I’ve been teaching writing to college students for three decades now, and I well know how the ends of semesters go: lots of last-minute assignments and make-up tests, students coming to my office with pleas for leniency or concerns about grades, and, often, notes from some students about my performance as a teacher.
I offer all my students at the end of the semester a chance to write me a note about what they enjoyed about the class, what they found challenging, and, most important, what I might do in the future to improve the class. They take me up on it, too, especially once they learn they don’t have to sign the letters and that I won’t look at them until I prepare for the next version of that class, which in some cases might be a year or more down the road.
I am fortunate that I get plenty of comments that all teachers like to hear:
- “You changed how I think about myself as a writer. I’ve learned that I’m not bad and even pretty good.”
- “I learned more about grammar and journalistic style than I ever thought I would; I also learned how to correctly use a semi-colon!”
- “I now read the newspaper, and I never used to. I realize that being well informed is an important thing, and I’m going to make sure I am from here on out.”
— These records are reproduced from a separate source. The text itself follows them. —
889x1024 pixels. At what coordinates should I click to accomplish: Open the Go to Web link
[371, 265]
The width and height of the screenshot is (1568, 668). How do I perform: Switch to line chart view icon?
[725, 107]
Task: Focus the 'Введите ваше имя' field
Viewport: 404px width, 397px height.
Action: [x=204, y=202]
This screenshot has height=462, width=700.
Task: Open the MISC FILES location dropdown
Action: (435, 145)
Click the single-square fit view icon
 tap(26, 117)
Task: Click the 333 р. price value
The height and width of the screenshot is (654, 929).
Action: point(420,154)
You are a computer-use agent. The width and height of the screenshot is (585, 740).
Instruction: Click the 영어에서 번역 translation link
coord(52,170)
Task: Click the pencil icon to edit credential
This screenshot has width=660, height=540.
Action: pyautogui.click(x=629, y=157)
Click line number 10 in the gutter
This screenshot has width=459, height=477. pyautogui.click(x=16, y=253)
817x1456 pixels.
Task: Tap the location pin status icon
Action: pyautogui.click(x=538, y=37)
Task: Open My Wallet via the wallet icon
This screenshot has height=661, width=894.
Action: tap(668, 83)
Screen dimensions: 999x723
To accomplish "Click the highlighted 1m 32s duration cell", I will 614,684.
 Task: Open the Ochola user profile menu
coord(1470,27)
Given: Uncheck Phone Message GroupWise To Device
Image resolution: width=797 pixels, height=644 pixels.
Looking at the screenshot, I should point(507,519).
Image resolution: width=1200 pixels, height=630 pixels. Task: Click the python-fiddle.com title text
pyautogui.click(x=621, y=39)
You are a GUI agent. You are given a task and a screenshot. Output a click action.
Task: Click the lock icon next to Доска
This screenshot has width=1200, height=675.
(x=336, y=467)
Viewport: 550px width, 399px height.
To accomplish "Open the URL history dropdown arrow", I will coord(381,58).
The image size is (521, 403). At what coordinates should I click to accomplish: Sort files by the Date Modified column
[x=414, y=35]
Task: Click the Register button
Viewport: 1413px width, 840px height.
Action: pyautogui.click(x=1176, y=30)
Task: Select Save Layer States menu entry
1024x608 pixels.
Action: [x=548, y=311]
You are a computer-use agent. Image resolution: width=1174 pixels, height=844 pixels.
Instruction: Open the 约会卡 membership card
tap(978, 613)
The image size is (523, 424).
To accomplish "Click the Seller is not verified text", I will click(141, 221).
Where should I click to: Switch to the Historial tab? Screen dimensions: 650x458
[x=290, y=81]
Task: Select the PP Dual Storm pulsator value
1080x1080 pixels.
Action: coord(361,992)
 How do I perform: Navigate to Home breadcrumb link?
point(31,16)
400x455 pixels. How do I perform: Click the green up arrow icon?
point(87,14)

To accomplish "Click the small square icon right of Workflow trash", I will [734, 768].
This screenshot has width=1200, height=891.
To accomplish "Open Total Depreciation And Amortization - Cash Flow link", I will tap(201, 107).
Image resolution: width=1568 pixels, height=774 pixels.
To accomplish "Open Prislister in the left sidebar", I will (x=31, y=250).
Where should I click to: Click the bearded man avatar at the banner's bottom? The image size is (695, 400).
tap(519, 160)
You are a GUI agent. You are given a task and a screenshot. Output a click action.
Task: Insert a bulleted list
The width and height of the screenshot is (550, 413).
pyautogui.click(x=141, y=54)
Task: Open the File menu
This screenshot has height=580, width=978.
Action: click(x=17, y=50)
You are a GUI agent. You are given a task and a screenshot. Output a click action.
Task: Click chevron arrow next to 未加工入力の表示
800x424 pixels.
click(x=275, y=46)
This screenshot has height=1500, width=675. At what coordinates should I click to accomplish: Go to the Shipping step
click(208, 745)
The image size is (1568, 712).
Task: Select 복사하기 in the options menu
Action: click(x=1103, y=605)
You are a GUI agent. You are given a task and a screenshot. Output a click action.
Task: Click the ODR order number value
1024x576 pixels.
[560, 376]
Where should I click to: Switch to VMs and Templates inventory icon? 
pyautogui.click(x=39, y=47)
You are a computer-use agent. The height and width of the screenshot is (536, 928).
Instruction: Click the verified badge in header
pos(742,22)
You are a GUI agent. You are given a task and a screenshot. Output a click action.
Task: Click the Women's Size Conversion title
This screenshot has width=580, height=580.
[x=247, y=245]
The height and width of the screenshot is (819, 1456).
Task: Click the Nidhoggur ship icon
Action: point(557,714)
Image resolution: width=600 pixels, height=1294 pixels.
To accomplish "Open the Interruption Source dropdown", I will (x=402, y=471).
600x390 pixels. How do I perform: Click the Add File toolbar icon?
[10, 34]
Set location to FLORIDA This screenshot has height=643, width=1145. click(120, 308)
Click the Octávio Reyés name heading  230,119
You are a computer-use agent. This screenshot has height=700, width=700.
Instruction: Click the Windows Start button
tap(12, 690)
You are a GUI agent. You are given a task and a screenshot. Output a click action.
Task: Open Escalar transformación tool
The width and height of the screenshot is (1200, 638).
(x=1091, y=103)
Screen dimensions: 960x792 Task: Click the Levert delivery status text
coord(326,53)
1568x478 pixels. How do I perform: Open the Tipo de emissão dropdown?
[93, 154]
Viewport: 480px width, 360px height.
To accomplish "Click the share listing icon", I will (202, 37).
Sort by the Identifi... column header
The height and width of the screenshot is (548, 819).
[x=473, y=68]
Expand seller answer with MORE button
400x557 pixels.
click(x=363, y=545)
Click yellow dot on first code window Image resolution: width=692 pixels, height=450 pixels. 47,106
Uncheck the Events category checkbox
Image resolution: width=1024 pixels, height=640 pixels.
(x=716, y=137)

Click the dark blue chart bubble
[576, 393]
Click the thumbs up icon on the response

But today I got a visit in my office from a student—let’s call her Olivia—who furrowed her brow in every class session and clearly wasn’t understanding what I was trying to teach her, namely grammar and journalistic style.
Olivia is not dumb; in fact, she might be one of my smartest students this semester. But I was not reaching her. I knew my explanations of what I thought were simple concepts about usage and punctuation were not landing well with her. She hated the grammar textbook, she told me. It made no sense to her. I talked too fast. (She’s right; I do.) And even when she came to my office and asked me, with a great deal of exasperation, to explain the concepts again, she left frustrated and clearly annoyed. I was more amused than irritated by her straightforwardness, rather pleased that she was not intimidated by a professor, especially one who, in her opinion, was not doing a very good job.
I have to say that I think I’m a pretty good teacher, that most students seem to learn things and feel more empowered as writers. I hear that a lot. But I knew I was failing Olivia. She knew it, too. And that bugged me. A lot.
A few weeks ago she came to me with a book she’d found at our college library, a fairly simple grammar and usage book that can be bought online for less than $13 (I looked it up), far cheaper than the expensive text I require.
“THIS is what you’re trying to tell me!” she said, pointing to a basic explanation of a noun. She turned the pages to adjectives and then verbs. I hadn’t realized that she couldn’t distinguish the parts of speech.
“I’m sorry,” I told her. “I didn’t realize that you don’t know nouns from verbs.”
“I didn’t either,” she said. “I thought I did. But you confused me.” She raised a critical eyebrow.
Again, I apologized, and she left with her borrowed book held close to her chest.
I give a 100-question grammar and style test, which students must pass to successfully complete the class. I was concerned about how Olivia would do. I give students three chances to pass the test, each time taking a slightly different version of the exam with the same kinds of challenges but using different sentences. Olivia, as I feared, failed the first two tests. She took it the third time this week, and she passed it with a B.
She came to my office, her grammar book in hand, to look at her third test and ask me questions. I praised her and told her how impressed I was with her progress. In her usual, direct way, Olivia let me know that she’d passed the test without my help and, in fact, taught herself what she needed to learn.
“You really should use this book,” she said, wagging it at me.
I explained again that the class was designed for people who had more knowledge of grammar and usage, that people who struggled with basic concepts usually dropped the class because it was too tough for them, even when I offered to help them. But, I added, I had ordered her grammar book and planned to keep it in my office.
“Well, then,” Olivia said, nodding in satisfaction, “you’ve learned something.”
I smiled at her. “Yes, I have.”
I should add that I’ve tried not to become defensive and have overlooked what to some might be a cheeky attitude because I’ve wondered if Olivia might be somewhere, as they say, “on the spectrum.” She is so bright, but she learns in a very specific way. She told me that she is typically very critical of teachers who don’t teach “in a way I can understand,” and that some teachers have suggested that she drop their classes. I understand those teachers, I thought, but I didn’t say so.
Instead, I said, “I appreciate that you told me that I wasn’t reaching you, that you stuck with the class, and that you found a way to learn this material despite everything.”
Olivia’s face softened for a moment. “Thank you,” she said.
I held out my hand, which she shook. I wouldn’t have dared offered her a hug.
Out of this came the hope that I, who have been at this for a long time, never become a teacher who can’t learn from a student, who can’t go back to beginner’s mind and summon a memory of not knowing, who will find a way to reach a student who sticks with it and tries with all her heart. I want to applaud courage and determination, even when it arrives sounding like criticism.
I want to remember always, as Richard Bach wrote years ago in his book, “Illusions,” that we teach best what we most need to learn.